◆ **Extracted records**:
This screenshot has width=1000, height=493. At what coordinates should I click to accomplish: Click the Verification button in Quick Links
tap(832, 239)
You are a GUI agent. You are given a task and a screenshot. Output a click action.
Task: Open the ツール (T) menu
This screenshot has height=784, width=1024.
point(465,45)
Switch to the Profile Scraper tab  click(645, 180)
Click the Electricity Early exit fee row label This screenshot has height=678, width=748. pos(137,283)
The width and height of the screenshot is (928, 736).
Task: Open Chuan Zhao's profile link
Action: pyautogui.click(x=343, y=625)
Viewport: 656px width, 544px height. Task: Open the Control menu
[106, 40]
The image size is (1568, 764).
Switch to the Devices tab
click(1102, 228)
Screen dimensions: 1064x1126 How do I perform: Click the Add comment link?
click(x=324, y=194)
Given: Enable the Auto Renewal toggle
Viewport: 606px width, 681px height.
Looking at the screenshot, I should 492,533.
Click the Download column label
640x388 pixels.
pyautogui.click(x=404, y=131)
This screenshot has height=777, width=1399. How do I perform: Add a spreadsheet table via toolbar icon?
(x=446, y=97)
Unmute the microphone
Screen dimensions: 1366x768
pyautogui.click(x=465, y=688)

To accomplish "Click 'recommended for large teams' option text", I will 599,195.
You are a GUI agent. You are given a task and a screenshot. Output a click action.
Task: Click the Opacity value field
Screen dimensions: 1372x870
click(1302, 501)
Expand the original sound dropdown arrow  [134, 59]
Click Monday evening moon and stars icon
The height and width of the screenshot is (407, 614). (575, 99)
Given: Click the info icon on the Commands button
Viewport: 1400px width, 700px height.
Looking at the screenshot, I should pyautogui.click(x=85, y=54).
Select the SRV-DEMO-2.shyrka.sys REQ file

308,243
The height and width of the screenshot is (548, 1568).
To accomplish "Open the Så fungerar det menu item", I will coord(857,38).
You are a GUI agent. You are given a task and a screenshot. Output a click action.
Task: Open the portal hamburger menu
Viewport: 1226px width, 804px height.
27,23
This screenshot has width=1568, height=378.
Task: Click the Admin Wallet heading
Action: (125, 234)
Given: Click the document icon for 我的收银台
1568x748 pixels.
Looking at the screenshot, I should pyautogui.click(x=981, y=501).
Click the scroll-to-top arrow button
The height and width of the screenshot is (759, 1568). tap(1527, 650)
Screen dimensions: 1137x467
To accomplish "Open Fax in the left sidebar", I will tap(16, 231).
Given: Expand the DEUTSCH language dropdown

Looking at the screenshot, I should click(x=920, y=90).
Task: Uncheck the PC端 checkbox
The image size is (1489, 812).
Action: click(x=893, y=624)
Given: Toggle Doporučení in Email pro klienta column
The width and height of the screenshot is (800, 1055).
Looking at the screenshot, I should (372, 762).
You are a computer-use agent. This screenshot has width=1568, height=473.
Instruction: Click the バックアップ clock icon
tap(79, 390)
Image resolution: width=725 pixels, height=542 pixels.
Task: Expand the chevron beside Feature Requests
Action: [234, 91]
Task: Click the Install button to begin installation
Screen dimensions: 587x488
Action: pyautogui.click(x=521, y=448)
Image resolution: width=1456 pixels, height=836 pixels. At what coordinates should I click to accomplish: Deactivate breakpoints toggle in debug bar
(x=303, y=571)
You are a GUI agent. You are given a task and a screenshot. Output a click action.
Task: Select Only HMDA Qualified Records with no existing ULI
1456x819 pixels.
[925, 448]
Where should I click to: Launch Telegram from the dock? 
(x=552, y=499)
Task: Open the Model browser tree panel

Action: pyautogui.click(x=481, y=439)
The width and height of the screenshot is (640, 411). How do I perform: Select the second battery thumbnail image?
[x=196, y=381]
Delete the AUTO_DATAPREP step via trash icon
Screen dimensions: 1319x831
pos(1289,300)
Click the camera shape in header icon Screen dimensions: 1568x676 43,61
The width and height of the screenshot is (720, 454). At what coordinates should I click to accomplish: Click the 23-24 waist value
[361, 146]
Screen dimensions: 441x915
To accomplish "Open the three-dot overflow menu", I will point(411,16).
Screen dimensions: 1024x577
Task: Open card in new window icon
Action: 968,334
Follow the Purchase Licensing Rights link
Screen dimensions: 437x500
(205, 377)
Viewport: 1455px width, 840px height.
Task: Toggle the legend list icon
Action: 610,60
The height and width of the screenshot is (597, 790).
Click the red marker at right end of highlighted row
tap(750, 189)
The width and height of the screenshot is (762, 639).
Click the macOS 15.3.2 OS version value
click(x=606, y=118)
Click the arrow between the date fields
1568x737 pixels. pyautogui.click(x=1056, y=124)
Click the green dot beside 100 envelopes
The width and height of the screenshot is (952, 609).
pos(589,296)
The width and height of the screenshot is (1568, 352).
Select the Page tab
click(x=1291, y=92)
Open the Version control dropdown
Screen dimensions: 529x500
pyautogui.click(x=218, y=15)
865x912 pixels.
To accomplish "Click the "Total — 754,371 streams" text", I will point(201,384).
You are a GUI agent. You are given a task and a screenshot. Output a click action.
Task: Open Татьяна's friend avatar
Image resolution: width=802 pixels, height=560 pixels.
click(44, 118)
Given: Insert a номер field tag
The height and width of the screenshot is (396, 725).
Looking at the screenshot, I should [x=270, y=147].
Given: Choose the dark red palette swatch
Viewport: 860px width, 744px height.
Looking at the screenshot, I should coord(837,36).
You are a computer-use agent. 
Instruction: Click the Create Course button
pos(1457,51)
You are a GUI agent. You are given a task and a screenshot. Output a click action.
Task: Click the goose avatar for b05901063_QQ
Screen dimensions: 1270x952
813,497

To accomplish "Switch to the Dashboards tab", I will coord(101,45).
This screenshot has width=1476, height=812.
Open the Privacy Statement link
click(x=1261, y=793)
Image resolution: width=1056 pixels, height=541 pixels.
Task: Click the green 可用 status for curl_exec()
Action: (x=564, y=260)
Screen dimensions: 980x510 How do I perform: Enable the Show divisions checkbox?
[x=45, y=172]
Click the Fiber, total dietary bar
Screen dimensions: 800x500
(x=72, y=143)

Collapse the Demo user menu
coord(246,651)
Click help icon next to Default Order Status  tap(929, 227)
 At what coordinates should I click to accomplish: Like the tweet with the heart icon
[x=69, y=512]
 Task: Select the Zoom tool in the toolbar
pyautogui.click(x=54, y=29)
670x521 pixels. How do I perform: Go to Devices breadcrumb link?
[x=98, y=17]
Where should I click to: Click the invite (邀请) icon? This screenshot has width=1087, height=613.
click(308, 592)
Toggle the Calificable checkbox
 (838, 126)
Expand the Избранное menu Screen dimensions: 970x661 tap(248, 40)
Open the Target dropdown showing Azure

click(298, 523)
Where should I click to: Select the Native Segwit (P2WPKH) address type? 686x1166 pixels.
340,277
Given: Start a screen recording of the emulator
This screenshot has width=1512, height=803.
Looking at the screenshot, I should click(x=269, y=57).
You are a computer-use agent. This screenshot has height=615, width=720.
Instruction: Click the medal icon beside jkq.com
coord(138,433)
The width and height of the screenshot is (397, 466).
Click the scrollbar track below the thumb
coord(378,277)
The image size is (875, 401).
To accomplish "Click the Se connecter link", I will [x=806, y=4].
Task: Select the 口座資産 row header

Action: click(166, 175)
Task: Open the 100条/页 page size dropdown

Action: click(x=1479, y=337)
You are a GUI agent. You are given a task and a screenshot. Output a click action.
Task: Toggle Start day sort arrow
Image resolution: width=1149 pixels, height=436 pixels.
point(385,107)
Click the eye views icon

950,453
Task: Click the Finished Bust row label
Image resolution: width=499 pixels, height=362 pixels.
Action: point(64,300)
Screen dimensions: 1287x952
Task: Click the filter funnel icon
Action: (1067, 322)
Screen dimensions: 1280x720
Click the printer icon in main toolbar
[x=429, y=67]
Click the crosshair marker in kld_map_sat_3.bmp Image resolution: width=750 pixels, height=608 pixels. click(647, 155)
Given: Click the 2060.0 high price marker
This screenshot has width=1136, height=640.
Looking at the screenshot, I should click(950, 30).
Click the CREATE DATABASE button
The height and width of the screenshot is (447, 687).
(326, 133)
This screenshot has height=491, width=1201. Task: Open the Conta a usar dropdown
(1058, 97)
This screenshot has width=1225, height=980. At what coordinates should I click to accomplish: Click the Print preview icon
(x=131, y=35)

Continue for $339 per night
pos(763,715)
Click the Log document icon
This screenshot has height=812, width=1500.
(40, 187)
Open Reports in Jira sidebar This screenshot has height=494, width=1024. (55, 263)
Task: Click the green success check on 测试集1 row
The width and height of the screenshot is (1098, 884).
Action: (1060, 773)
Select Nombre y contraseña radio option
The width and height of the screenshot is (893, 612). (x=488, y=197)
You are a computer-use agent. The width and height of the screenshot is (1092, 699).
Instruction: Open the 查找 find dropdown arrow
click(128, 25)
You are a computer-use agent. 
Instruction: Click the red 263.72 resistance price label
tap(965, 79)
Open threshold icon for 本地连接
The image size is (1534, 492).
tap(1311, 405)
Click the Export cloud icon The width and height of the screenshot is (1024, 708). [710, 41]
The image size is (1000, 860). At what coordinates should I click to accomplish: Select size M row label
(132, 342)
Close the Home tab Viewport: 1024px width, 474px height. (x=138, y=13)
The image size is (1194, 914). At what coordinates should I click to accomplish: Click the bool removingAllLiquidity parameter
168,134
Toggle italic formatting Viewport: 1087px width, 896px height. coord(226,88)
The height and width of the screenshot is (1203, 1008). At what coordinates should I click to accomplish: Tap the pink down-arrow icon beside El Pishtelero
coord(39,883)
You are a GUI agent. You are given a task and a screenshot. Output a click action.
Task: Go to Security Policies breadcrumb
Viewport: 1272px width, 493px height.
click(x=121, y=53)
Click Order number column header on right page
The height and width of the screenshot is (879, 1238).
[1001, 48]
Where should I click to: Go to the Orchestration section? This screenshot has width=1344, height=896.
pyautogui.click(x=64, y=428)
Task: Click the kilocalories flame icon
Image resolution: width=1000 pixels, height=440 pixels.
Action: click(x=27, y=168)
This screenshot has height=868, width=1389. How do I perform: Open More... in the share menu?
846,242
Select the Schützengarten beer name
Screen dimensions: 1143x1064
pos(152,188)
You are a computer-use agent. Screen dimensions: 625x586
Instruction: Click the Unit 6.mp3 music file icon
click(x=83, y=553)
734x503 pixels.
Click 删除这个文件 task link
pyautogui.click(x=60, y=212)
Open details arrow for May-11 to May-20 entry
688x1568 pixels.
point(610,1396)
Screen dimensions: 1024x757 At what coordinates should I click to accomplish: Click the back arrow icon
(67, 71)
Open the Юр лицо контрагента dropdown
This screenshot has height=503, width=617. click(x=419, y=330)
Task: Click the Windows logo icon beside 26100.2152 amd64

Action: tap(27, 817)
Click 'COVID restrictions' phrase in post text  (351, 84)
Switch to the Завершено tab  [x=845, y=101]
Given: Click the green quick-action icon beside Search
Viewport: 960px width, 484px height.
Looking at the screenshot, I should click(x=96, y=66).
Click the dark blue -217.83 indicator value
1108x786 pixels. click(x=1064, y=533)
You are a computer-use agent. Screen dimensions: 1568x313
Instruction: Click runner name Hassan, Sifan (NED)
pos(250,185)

◆ **What is being asked**: Reproduce the rows above verbatim, covering the stretch from the line containing "You are a computer-use agent. Screen dimensions: 1568x313" through the end of the rows.

◆ **Correct answer**:
You are a computer-use agent. Screen dimensions: 1568x313
Instruction: Click runner name Hassan, Sifan (NED)
pos(250,185)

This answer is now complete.